Par Alberto Toscano
Journaliste, politologue et écrivain italien
« Quand j’ai le plaisir de discuter avec Catherine Lalumière, je regrette parfois de ne pas enregistrer notre conversation, tellement ses récits et ses opinions sont intéressants, utiles et instructifs. Heureusement, certaines de ses phrases, comme celle qui suit, sont entrées dans ma mémoire sans besoin de magnétophone:
« Sur le terrain de la citoyenneté européenne nous devons faire beaucoup plus, parce que, jusqu’à aujourd’hui, nos progrès ont été lents et insuffisants ». Des mots simples pour exprimer un élément clé de son engagement éthique et politique: la nouvelle Europe ne doit pas se résoudre à un simple comité d’affaires. Elle a besoin d’un cœur: celui de ses citoyens.
L’ex-ministre de François Mitterrand, ex-secrétaire générale du Conseil de l’Europe et ex-vice-présidente du Parlement européen nous rappelle que la nouvelle Europe doit être consciente de ses racines en termes de valeurs, de convictions et même d’émotions. L’Europe, c’est nous, avec nos besoins et nos souvenirs, nos problèmes et nos désirs, nos espoirs et nos angoisses. Le cœur et l’âme de l’Europe dépendent de ses citoyens et de leurs perceptions quotidiennes.
Catherine Lalumière a tissé l’histoire à un moment précis où notre continent a changé de visage, en remplaçant les perceptions de la peur par celles de l’espoir. La peur de la « guerre froide» s’est évanouie pendant la nuit magique du 9 novembre 1989, quand un séisme européen a fait tomber un vieux mur, à Berlin. Cette année-là, on regardait vers Strasbourg et vers le Conseil de l’Europe comme vers une garantie de liberté. Une Étoile polaire.
Catherine Lalumière dirigeait une organisation internationale mal- heureusement peu connue, même dans l’Hexagone, où son siège a toujours été situé. Fondé en 1949 (dans le but de favoriser la protection des droits de l’Homme et le renforcement de la démocratie), le Conseil de l’Europe était limité en 1989 à l’Ouest du Vieux continent.
Le 6 juillet 1989, la rencontre, à Strasbourg, entre Catherine Lalumière et le leader soviétique, Mikhaïl Gorbatchev, a été un révélateur des changements en cours. « Le premier personnage important que j’ai reçu dans mes nouvelles fonctions de secrétaire générale du Conseil de l’Europe a été Mikhaïl Gorbatchev, un homme qui a garanti la paix sur le sol de notre continent à une époque où la situation aurait pu dégénérer comme on l’avait déjà vu dans le passé. Ça a été une espérance gigantesque », dit Catherine Lalumière. Elle nous rappelle l’actualité des mots utilisés à cette occasion par M.Gorbatchev, pour qui nous avions la tâche de « bâtir notre maison commune européenne ». En cet été 1989, le Mur de Berlin n’était pas encore tombé, mais certaines personnes étaient déjà en train de préparer l’avenir. « J’avais une ligne de conduite: notre rôle au Conseil de l’Europe était de tendre la main de comprendre et d’aider », dit Catherine Lalumière en rappelant ces jours.

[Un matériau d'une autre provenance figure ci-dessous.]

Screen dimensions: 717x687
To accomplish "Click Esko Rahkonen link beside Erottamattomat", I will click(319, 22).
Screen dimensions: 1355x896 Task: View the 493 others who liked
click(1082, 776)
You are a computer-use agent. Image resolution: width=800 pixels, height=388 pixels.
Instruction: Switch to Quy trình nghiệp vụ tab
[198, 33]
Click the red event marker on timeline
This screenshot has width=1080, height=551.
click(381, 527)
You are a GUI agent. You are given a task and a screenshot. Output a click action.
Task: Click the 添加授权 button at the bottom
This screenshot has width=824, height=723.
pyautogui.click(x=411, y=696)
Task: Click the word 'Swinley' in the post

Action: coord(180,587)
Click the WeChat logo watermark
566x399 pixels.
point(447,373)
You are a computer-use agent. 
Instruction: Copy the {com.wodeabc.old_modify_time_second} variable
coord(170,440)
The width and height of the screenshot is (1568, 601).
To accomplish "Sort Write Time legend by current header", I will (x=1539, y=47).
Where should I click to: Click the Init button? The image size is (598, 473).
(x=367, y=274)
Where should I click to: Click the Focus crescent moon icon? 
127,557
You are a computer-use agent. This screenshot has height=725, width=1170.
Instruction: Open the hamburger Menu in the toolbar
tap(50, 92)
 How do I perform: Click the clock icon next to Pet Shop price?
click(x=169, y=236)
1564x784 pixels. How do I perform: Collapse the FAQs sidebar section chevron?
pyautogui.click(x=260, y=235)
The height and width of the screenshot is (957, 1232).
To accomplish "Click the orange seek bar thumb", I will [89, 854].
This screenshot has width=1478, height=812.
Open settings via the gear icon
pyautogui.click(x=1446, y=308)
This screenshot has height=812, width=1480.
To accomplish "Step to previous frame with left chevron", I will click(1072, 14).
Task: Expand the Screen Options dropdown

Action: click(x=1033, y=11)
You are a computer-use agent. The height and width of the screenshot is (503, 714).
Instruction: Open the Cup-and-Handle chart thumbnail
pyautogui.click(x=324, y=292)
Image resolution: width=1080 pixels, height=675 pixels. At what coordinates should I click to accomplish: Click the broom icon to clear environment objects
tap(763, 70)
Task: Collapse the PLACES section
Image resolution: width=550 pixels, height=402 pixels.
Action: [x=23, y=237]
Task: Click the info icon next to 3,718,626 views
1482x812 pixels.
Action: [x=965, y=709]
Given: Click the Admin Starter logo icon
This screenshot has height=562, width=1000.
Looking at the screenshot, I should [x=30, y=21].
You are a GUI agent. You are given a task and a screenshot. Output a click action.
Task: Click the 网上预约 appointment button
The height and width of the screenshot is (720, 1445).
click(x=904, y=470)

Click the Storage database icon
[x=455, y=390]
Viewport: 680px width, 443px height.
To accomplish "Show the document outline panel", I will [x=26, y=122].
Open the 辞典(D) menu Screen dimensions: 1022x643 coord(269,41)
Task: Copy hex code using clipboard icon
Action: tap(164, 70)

En exerçant ses fonctions à la tête du Conseil de l’Europe, elle a eu des relations étroites avec les personnalités qui ont incarné les aspirations démocratiques des pays de la vieille sphère d’influence de Moscou. Ce fût le cas du polonais Bronislaw Geremek, et du Tchèque, Vaclav Havel. En 2008, en tant que Présidente de la Maison de l’Europe de Paris et du jury du Prix de l’initiative européenne, Catherine Lalumière a invité son ami polonais, qui avait été entre temps, ministre des Affaires étrangères dans son pays, à débattre avec Edgar Morin sur le sens du projet européen. Cette conversation – animée par Catherine Lalumière le 26 juin 2008 à la Maison de l’Europe – a été l’une des toutes dernières interventions publiques de B.Geremek, décédé quelques jours plus tard. Le passionnant débat Geremek-Morin sur le sens de l’intégration communautaire n’est qu’une des innombrables initiatives que Catherine Lalumière a imaginé, organisé et animé pendant la très longue et très fertile période qu’elle a passée à la Présidence de la Maison de l’Europe de Paris et de la Fédération Française des Maisons de l’Europe. Une période qui se poursuit dans son nouveau rôle, à la tête de la présidence du Prix de l’Initiative européenne, prix qui bénéficie du soutien du Parlement européen, dont Catherine Lalumière a fait partie pendant deux législatures, de 1994 à 2004, et dont elle a été vice-présidente de 2001 à 2004. En exerçant tou- tes ses différentes fonctions, Catherine Lalumière n’a jamais renoncé à exprimer ses opinions, ni ses cri- tiques. Elle n’a jamais la langue dans sa poche quand les choses en Europe ne marchent pas comme elles devraient. Mais elle tient toujours à préciser qu’il y a une différence fondamentale entre les critiques, même très dures, et l’attitude systématiquement négative de ceux qui veulent seulement profiter des difficultés pour essayer de briser les réalisations du passé et les rêves de l’avenir. Nous souhaitons que le sien soit radieux et riche de nouveaux projets, pour elle et pour l’Europe. »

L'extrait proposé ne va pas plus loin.